How does viruses cause disease
Within these categories are different types of viruses. A coronavirus, for example, has a sphere-like shape and a helical capsid containing RNA. It also has an envelope with crown-like spikes on its surface. Seven coronaviruses can affect humans, but each one can change or mutate, producing many variants. Learn more about coronaviruses here. Just as there are friendly bacteria in the intestines that are essential to gut health , humans may also carry friendly viruses that help protect against dangerous bacteria, including Escherichia coli.
Viruses do not leave fossil remains, so they are difficult to trace through time. Scientists use molecular techniques to compare the DNA and RNA of viruses and find out more about where they come from.
Three competing theories try to explain the origin of viruses. In reality, viruses may have evolved in any of these ways. The regressive, or reduction, hypothesis suggests that viruses started as independent biological entities that became parasites.
Over time, they shed genes that did not help them parasitize, and became entirely dependent on the cells they inhabit. In this way, they gained the ability to become independent and move between cells.
The virus-first hypothesis suggests that viruses evolved from complex molecules of nucleic acid and proteins either before or at the same time as the first cells on Earth appeared, billions of years ago.
When a viral disease emerges, it is not always clear where it comes from. A virus exists only to reproduce. When it reproduces, particles spread to new cells and new hosts. The features of a virus affect its ability to spread. Some viruses can remain active on an object for some time. If a person with the virus on their hands touches an item, the next person can pick up that virus by touching the same object.
The object is known as a fomite. Viruses often change over time. Some of these changes are very small and do not cause concern, but others can be more significant.
Significant changes could make a virus more transmissible, as has been the case with the B. They may also help the virus evade the immune system or existing treatments. For example, doctors use several drugs in combination to treat HIV so that it is harder for the virus to develop resistance to treatment.
Influenza viruses can also do so-called antigenic shift. This can happen if a host cell has become infected with two different types of influenza virus. For instance, pigs can often serve as a mixing vessel for avian and human influenza viruses. One explanation for viral virulence is that it facilitates transmission.

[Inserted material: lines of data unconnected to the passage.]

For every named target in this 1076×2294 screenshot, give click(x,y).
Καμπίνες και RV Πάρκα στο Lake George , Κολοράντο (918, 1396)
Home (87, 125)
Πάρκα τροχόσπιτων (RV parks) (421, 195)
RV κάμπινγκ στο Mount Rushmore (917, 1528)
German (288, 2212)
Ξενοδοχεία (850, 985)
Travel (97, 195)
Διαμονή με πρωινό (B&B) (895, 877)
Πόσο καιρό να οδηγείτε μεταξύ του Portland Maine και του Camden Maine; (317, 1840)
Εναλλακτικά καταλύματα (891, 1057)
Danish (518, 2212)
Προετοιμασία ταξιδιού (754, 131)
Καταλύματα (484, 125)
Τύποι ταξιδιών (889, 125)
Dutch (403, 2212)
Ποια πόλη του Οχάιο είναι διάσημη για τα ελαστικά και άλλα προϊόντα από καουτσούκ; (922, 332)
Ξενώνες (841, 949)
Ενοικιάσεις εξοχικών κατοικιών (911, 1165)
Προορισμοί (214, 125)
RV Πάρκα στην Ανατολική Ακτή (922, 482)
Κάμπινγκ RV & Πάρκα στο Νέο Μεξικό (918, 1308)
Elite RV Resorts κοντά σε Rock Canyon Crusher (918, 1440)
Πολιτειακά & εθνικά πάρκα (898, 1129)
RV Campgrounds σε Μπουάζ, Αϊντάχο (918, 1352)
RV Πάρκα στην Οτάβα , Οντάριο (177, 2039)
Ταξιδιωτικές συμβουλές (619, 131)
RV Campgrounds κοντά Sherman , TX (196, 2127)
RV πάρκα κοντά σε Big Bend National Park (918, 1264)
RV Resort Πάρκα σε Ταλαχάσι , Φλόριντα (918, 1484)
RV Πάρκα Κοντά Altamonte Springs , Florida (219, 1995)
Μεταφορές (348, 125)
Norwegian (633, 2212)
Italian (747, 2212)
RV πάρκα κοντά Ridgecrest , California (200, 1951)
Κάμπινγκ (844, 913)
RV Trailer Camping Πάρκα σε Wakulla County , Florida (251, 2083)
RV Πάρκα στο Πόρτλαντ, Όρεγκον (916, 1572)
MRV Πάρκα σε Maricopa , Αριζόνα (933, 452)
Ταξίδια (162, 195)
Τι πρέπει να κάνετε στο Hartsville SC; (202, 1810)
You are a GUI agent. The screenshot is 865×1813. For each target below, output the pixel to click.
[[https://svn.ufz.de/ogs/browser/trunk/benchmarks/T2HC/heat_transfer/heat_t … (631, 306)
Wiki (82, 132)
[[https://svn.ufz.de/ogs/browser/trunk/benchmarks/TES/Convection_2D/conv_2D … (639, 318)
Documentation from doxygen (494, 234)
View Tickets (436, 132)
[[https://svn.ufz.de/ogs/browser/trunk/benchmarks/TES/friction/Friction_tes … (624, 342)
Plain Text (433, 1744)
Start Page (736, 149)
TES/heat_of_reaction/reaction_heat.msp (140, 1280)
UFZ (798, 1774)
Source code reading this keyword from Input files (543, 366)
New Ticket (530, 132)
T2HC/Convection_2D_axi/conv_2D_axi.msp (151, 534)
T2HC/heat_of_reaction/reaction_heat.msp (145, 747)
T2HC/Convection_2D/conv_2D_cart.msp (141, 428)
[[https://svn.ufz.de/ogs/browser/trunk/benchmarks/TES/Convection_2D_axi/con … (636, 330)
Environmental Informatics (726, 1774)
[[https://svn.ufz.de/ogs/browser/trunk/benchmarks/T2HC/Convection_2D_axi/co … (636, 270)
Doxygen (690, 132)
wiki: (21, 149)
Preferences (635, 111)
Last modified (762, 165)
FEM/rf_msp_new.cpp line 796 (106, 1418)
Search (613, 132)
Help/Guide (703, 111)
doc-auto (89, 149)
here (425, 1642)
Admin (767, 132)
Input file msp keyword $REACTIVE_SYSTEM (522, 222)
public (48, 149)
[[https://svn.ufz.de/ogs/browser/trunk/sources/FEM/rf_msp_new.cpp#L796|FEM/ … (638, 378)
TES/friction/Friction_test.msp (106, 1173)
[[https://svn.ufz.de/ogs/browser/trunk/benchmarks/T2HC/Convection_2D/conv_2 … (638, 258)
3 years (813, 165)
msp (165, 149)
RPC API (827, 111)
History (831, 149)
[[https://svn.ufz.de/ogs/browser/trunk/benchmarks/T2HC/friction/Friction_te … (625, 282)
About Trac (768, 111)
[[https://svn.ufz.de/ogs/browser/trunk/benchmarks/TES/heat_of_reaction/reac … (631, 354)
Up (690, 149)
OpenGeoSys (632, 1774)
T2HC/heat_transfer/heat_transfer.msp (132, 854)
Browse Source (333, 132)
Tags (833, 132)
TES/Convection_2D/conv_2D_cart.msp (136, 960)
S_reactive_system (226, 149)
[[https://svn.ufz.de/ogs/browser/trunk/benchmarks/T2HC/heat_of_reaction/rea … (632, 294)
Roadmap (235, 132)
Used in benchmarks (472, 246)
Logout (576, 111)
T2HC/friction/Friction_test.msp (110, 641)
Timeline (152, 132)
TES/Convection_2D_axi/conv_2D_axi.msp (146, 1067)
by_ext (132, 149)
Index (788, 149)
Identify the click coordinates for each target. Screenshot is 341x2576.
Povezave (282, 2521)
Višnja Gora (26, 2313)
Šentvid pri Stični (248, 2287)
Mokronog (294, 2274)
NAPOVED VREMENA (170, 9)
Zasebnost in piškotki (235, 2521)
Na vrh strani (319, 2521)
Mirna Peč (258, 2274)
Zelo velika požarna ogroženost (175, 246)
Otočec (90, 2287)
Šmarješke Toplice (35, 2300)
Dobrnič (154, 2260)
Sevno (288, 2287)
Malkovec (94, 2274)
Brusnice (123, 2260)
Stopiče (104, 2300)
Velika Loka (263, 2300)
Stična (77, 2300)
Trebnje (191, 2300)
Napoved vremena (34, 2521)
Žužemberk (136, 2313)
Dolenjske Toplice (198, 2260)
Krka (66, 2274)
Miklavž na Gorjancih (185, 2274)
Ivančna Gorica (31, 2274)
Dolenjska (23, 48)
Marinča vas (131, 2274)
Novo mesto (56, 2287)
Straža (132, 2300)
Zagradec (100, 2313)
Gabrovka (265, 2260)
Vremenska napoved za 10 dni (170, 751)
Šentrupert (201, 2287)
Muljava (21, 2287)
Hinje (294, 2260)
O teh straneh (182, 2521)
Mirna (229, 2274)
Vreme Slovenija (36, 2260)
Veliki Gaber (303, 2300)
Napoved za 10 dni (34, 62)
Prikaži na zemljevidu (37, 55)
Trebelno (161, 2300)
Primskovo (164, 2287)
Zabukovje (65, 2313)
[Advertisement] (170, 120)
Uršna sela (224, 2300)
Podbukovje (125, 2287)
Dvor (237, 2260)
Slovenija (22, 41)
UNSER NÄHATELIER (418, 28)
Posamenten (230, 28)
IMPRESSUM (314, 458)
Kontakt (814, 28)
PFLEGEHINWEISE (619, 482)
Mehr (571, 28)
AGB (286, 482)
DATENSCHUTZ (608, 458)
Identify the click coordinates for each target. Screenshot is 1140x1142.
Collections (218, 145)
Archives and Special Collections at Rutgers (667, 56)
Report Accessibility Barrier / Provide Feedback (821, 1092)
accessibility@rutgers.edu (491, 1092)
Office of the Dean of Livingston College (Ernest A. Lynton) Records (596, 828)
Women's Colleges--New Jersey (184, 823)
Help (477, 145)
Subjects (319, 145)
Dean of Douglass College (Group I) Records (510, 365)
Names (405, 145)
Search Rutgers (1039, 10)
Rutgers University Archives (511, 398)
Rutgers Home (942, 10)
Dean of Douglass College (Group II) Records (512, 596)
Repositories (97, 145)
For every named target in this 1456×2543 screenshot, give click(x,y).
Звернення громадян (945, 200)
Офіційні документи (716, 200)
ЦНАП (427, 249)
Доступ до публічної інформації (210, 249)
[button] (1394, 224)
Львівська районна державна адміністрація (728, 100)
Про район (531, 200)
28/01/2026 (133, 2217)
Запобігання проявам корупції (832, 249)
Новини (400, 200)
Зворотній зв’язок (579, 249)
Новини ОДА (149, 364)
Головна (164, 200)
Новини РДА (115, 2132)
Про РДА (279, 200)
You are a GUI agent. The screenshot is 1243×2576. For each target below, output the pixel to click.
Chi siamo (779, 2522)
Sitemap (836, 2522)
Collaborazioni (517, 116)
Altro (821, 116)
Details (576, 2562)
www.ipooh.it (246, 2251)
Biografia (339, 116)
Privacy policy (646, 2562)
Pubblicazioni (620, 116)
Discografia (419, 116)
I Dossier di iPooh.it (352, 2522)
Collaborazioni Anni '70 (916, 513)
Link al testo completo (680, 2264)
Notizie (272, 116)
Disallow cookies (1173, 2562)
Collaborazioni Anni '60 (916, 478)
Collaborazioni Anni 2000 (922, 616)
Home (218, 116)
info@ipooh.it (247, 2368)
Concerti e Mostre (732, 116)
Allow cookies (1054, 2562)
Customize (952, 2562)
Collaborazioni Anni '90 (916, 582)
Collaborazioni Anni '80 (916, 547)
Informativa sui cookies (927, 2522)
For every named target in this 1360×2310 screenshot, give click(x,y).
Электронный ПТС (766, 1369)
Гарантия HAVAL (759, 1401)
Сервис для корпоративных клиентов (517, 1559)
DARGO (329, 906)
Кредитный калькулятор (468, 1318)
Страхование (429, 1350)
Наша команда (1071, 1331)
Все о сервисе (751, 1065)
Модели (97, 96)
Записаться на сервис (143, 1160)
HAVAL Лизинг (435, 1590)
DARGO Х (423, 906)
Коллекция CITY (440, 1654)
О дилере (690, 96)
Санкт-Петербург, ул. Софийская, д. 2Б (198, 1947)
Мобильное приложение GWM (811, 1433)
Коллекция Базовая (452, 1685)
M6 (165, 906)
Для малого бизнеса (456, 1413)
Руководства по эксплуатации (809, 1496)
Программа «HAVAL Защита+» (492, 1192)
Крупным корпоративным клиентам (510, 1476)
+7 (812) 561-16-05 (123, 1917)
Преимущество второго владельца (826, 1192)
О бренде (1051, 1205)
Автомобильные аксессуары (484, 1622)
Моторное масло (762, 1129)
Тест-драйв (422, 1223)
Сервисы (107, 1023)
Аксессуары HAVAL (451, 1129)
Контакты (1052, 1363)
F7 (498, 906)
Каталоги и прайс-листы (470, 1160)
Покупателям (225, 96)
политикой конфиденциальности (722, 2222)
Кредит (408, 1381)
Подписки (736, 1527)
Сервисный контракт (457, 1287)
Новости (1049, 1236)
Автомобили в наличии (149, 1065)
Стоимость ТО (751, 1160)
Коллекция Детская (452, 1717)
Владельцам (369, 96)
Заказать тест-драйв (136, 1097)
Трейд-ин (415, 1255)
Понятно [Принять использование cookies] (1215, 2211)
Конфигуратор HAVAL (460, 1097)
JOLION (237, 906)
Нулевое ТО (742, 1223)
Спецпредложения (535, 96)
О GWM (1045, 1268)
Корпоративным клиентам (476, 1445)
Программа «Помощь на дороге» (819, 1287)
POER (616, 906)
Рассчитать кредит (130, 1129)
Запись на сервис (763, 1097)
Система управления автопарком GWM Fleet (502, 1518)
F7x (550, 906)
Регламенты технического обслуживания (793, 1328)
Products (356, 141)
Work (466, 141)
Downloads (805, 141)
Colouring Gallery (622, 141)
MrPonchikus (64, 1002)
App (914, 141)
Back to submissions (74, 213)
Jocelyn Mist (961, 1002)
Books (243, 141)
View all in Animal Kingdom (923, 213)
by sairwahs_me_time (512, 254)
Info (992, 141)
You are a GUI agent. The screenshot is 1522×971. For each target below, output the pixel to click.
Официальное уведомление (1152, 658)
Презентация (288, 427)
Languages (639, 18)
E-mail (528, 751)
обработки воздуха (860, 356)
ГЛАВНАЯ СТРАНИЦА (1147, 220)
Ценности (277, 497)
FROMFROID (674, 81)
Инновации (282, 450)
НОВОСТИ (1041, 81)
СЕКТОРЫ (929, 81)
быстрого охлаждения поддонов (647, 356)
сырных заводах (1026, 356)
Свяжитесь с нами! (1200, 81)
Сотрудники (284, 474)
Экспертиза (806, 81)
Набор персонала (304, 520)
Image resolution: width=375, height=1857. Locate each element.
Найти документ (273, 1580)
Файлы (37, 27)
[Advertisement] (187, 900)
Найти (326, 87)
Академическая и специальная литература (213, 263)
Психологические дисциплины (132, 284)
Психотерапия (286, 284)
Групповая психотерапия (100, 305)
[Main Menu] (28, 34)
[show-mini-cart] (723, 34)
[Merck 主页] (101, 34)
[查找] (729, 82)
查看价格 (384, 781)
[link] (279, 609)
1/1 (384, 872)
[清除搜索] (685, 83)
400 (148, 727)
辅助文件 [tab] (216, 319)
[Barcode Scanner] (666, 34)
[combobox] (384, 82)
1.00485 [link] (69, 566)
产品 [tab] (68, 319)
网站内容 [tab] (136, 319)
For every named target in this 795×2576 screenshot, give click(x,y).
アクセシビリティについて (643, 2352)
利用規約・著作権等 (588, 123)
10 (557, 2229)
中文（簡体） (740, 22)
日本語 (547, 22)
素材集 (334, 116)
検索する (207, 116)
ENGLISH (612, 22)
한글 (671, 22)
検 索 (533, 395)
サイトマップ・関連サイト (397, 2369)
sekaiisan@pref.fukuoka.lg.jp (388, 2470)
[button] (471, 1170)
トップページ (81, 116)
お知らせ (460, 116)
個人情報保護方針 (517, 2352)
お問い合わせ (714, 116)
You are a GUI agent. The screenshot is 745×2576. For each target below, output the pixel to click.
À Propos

However, a comparison of infections caused by two enteric viruses, poliovirus and norovirus, does not support this general view. Both viruses infect the gastrointestinal tract and are spread efficiently among humans by fecal contamination. However, norovirus infection causes vomiting and diarrhea, while poliovirus infection of the intestine is without symptoms the rare invasion of the nervous system, and subsequent paralysis, is an accidental dead end.
Both viruses have successfully colonized humans for many years, so why does only one of them cause gastrointestinal tract disease? Two recent studies of bacterial virulence provide some clues about the evolution of virulence.
In one a commensal strain of Escherichia coli was serially propagated in the presence of macrophages, which are cells of the immune system that take up and destroy the bacteria. After many such passages, bacterial clones were isolated that escape phagocytosis and killing by macrophages.
These clones had also acquired increased pathogenicity in mice. Prevention and Risk Factors. Related Issues. Clinical Trials. Article: Protective efficient comparisons among all kinds of respirators and masks for Article: Distinct mechanisms govern populations of myeloid-derived suppressor cells in chronic viral Viral Infections -- see more articles.